Practitioners trace the origins of permaculture design to an Australian forest service worker in the 1970s. His name is Bill Mollison and together with his graduate student David Holmgren, they offered us all a radical shift in thinking about agriculture by observing and re-creating what happens in a forest. You probably have never heard of permaculture, but you might have heard of agroforestry, food forests or other naming variations on the same theme.

Permaculture as a design science, consists of 3 ethics and 12 principles. The three ethics are:

  • Care of the Earth
  • Care of People
  • Return of Surplus.

Those are rather deep concepts and together with the 12 principles they are explored in Mollison’s seminal text book Permaculture: A Designers Manual. It’s around 600 pages, so if you have a free Saturday or 60, you can read it at your leisure.

In thinking about the connection between user experience design and permaculture design, I realized that by slightly changing the wording of the first ethic, the ethics can be applied to web design.
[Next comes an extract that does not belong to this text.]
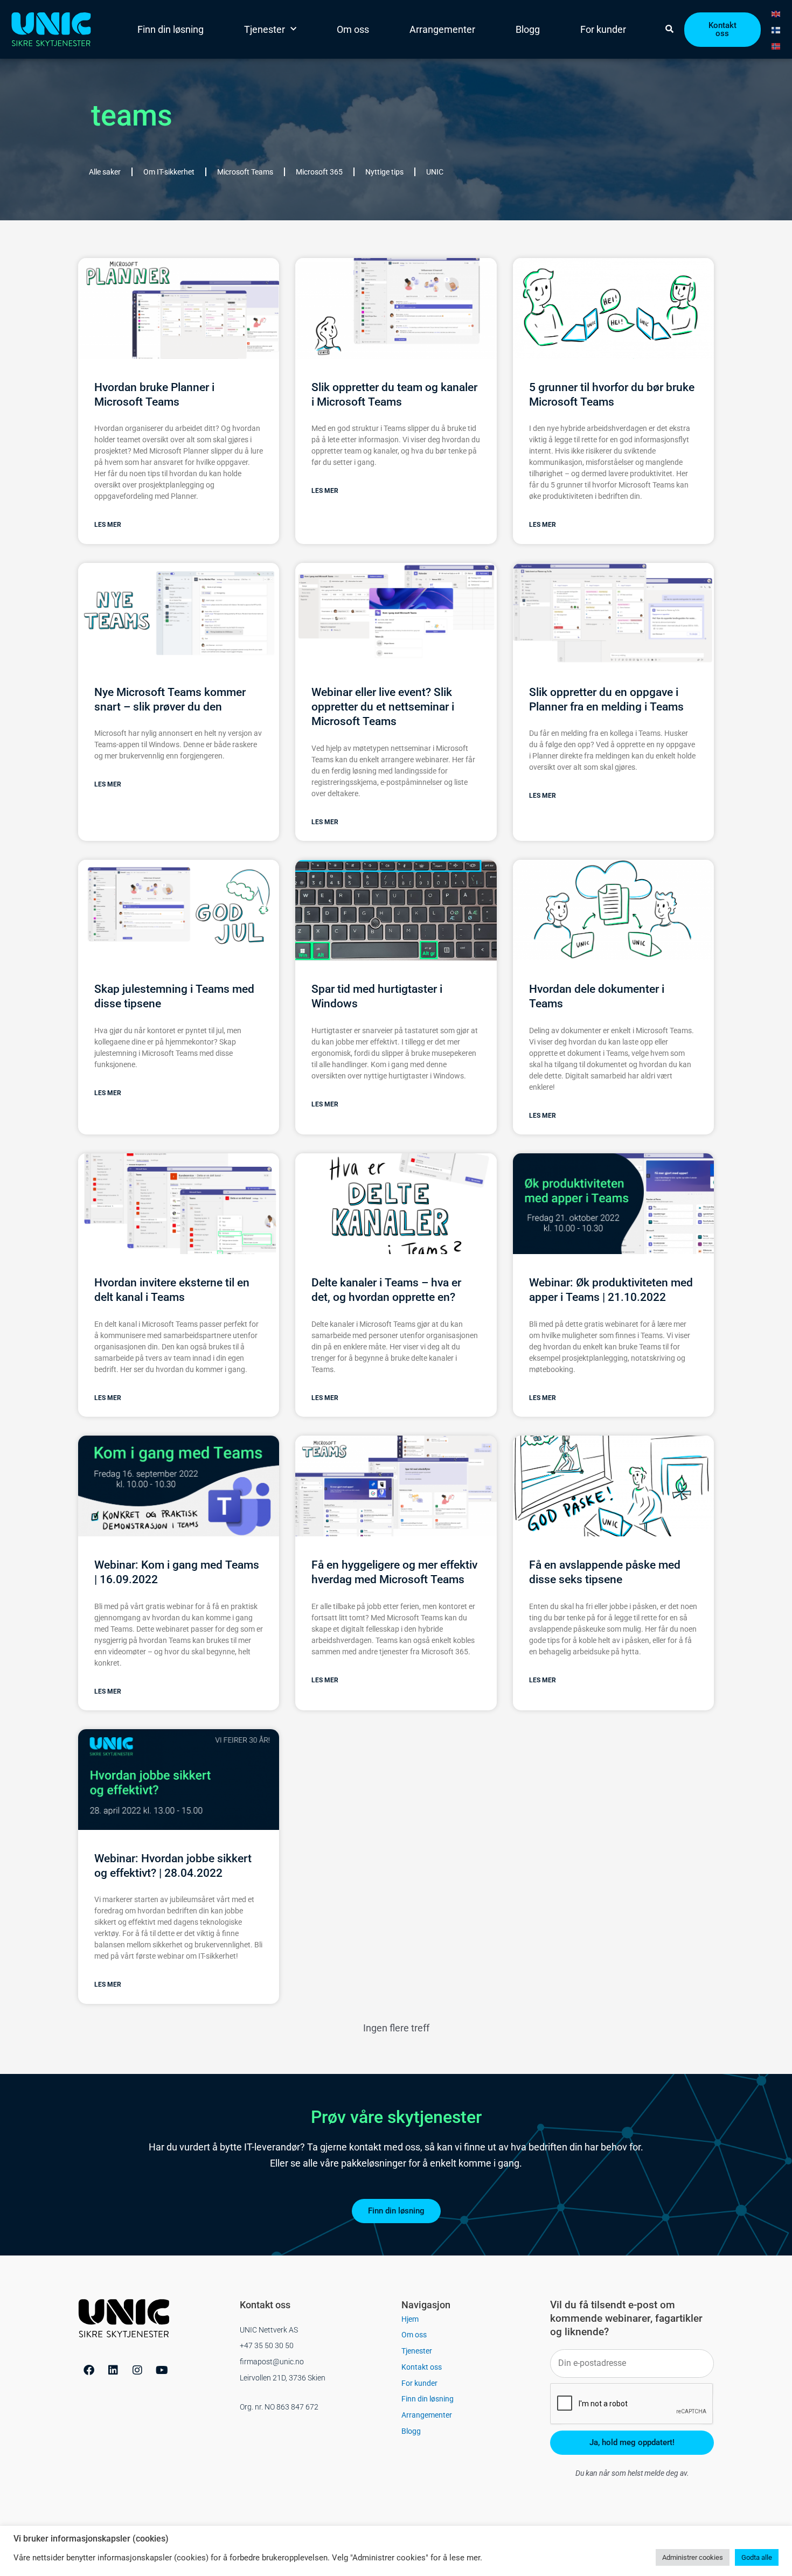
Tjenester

I would change the first law from “Care of the Earth” to “Care of the Web”. That makes total sense to me. Let me explain!

See the Web as it is – an ecosystem

Before I realized there was a connection to web design inside permaculture, I felt it. You could call that a hypothesis, but it’s not! It was intuition, or recognition on some level, and it is certainly taking me some time to put it all together! But I started with this notion of environment. What does that really mean?

It is the ecosystem or milieu in which a thing can exist. Right? And isn’t true that that a milieu can be anything that supports a given life form? But can we apply that idea to non-carbon-based elements? I think so.

There is a lot that has to exist for a website to have life. There is even more that needs to exist in order for a website to matter – or as the third ethic states, generate a yield (and, in fact, a surplus).

So the question then becomes, what is the ideal environment that needs to exist for a website to generate a surplus?

Wow see, it’s helping us already! That is a great question to start any web design project.

This is part of a series exploring the possible connections between permaculture design principles and user experience web design principles. Seems far fetched, but I think we can learn a lot from the world of permaculture design.